- _Фрагмент страницы_:

Оперуполномоченный влетает в изолятор, надзор лагерной службы — все собираются. Они даже не подозревают, что я сам открыл наручники.
— Как открыл? — один вопрос их интересует.
— Бог помог, — повторяю, а сам думаю, как мне у них подольше побыть. Замерз, а у них тут тепло. Хоть отогреться.
— Мы тебе ничего не сделаем, только покажи, как открыл.
— Пришел, — говорю, — надзиратель в карцер, видит, мне плохо, я прошу — открой, он и открыл.
Они о том происшествии никому не доложили, потому что их начальство решило бы там наверху, что все они здесь — шляпы. Дали мне пятнадцать суток карцера. Но тут уже сразу кто-то пришел из барака, принес мне обувь, одежду. Назавтра стало все это известно на других шахтах, по всей Воркуте, еще и преувеличили мои подвиги, как и положено в такой ситуации. И пошло — дух Доброштана. Дух — это значит сила. Дух — так говорили. Стали мне после этого носить из кухни хлеба лишку. Как только надзиратель в сторону, раздатчик мне — раз в миску кусок сала. А если он не будет этого делать, будет ему нехорошо. Таковы законы тюремные.

- _Данные_:
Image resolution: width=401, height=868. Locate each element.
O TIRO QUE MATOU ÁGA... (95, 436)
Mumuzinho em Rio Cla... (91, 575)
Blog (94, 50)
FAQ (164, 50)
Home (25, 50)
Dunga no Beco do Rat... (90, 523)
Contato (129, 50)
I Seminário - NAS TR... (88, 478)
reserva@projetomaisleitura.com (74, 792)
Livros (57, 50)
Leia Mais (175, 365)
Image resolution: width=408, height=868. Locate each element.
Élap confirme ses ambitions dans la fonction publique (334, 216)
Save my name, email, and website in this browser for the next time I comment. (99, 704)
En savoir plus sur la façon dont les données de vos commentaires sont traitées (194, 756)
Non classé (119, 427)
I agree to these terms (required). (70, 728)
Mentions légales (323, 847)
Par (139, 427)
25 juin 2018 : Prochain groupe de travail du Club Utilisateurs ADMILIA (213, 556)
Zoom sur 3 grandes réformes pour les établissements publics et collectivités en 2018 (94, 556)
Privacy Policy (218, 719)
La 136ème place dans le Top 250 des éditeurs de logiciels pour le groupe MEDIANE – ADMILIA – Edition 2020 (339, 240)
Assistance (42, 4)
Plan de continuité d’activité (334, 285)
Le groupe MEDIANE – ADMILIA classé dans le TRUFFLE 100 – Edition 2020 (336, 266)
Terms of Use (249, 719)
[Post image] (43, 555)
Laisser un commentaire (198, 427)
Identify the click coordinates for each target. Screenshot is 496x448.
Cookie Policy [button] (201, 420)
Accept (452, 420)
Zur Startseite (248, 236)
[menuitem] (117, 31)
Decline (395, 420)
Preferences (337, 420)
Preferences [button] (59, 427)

--

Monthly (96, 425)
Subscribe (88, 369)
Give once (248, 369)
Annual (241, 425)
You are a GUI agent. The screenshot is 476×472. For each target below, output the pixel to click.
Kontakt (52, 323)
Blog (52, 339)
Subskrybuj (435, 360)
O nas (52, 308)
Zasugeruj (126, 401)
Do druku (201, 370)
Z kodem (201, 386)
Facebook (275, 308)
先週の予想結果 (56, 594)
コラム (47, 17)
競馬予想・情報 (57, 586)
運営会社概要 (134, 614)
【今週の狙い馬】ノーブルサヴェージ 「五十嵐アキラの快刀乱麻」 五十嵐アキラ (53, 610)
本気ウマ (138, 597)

...

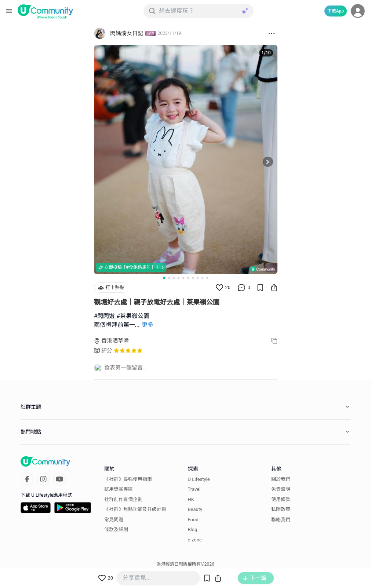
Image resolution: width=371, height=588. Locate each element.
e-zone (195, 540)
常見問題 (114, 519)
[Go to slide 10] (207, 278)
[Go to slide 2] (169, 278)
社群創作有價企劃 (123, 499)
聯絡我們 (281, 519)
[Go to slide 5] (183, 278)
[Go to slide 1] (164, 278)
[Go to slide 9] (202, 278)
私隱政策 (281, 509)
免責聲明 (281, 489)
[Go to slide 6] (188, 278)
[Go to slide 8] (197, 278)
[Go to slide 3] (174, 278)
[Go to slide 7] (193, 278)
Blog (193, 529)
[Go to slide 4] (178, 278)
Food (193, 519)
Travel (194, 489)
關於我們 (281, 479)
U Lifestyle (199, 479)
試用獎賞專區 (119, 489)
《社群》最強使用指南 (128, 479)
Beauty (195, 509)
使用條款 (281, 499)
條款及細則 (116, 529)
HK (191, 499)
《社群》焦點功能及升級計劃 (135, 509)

- _Письменное задание_: Приведите повторно весь фрагмент страницы дословно, не внося в него никаких изменений. Записи являются самостоятельным материалом, не связанным с фрагментом страницы.

- _Решение задания_:
Оперуполномоченный влетает в изолятор, надзор лагерной службы — все собираются. Они даже не подозревают, что я сам открыл наручники.
— Как открыл? — один вопрос их интересует.
— Бог помог, — повторяю, а сам думаю, как мне у них подольше побыть. Замерз, а у них тут тепло. Хоть отогреться.
— Мы тебе ничего не сделаем, только покажи, как открыл.
— Пришел, — говорю, — надзиратель в карцер, видит, мне плохо, я прошу — открой, он и открыл.
Они о том происшествии никому не доложили, потому что их начальство решило бы там наверху, что все они здесь — шляпы. Дали мне пятнадцать суток карцера. Но тут уже сразу кто-то пришел из барака, принес мне обувь, одежду. Назавтра стало все это известно на других шахтах, по всей Воркуте, еще и преувеличили мои подвиги, как и положено в такой ситуации. И пошло — дух Доброштана. Дух — это значит сила. Дух — так говорили. Стали мне после этого носить из кухни хлеба лишку. Как только надзиратель в сторону, раздатчик мне — раз в миску кусок сала. А если он не будет этого делать, будет ему нехорошо. Таковы законы тюремные.